Some other notes on how multimodal inputs could be handled using this architecture are mentioned in Albert Gu's (one of the author's) blog, although only briefly, there's still much to figure out it would seem: https://goombalab.github.io/blog/2025/hnet-future/#alternati...

marviel•6mo ago
Thanks for sharing this blog post is a great speculative deep-dive.
andyferris•6mo ago
You can make image networks (unet-like things) by chunking rectangles in 2D (with some convolution steps)... I wonder if there is an image-specific architecture a bit like this that could possibly work well?
cubefox•6mo ago
Perhaps something like this: https://neurips.cc/virtual/2024/poster/94115 Though I haven't looked up what their actual tokenization strategy is, and whether switching to hierarchical (H-Net) chunks would be possible.
aeon_ai•6mo ago
Seems likely to be relevant for memory formation/consolidation/management.

Big, if so.

cubefox•6mo ago
As Mamba didn't make it, will H-Nets replace Transformers?
lukebechtel•6mo ago
It's meant to replace the BPE tokenizer piece, so it isn't a full Language Model by itself.

In fact in Gu's blog post (linked in a post below) it's mentioned that they created a Mamba model that used this in place of the tokenizer.

yorwba•6mo ago
Their architecture uses a mix of Transformer and Mamba layers. The question isn't whether it will replace Transformers, but whether it'll become part of the toolkit or whether it'll get abandoned like many other promising approaches.
vannevar•6mo ago
>The best AI architectures in use today treat all inputs equally.

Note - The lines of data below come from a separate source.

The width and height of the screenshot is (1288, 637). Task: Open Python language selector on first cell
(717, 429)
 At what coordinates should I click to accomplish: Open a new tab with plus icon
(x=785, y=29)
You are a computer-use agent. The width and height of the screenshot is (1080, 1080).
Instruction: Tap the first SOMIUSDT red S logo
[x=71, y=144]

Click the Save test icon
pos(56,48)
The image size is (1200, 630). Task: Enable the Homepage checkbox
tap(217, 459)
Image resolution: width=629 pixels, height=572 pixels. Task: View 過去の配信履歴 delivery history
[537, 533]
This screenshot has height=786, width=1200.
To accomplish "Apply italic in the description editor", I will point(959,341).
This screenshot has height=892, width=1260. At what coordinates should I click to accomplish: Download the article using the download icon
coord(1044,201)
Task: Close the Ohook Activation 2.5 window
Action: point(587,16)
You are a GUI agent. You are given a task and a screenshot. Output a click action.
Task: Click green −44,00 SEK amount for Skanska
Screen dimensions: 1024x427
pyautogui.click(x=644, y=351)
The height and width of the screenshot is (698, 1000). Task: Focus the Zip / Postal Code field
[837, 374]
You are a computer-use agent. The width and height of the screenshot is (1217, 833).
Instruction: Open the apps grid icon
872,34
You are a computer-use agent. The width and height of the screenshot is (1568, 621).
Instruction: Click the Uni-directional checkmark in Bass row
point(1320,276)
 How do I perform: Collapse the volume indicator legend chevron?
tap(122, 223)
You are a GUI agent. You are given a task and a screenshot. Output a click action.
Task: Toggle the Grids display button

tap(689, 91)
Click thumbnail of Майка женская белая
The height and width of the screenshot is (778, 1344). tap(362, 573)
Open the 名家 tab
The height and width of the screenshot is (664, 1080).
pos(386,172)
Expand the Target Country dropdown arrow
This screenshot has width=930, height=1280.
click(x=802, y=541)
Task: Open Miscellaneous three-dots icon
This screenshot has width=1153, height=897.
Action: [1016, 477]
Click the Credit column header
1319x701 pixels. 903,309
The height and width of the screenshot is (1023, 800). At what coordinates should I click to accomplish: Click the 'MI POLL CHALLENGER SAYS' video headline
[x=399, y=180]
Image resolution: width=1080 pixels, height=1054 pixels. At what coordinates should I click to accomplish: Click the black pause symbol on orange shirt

Doesn't this architecture also treat all inputs equally? It seems like an encoder that preprocesses the input by inferring hierarchy. But don't all models essentially do that while training?

modeless•6mo ago
If I understand correctly, each level of the hierarchy divides its input into chunks of variable size, but outputs a fixed amount for each chunk. The chunking is learned. The model can choose to compress data by making its input chunks bigger, depending on their content.
blurbleblurble•6mo ago
Hand wavy idea: I wonder if we couldn't take this to another level and have some kind of general graph representation along with hierarchical reductions of it.

I sort of disagree with the assertion that "language is fundamentally hierarchical" in that it supposes there is a single abstraction hierarchy that's universally preferable or correct. That's just not true. It doesn't hurt anybody and it's definitely simpler to choose just one useful one (a hierarchy) but why learn only one? Why not learn multiple and also learn how to modulate between them?

notreallymetho•6mo ago
I haven’t read fully yet, but it reminds me of some work I’ve done. https://github.com/jamestexas/papers/blob/main/bread/paper.m...
astrange•6mo ago
> 3. H-Nets are significantly more robust to small perturbations in input data like casing, showing an avenue for creating models that are more robust and aligned with human reasoning.

If it forms a hierarchy (a tree), it seems like it wouldn't be robust to rearranging the information in a prompt.

eg if your request has a long list or a table of data, all the different permutations of that will create different trees even though they're actually the same thing.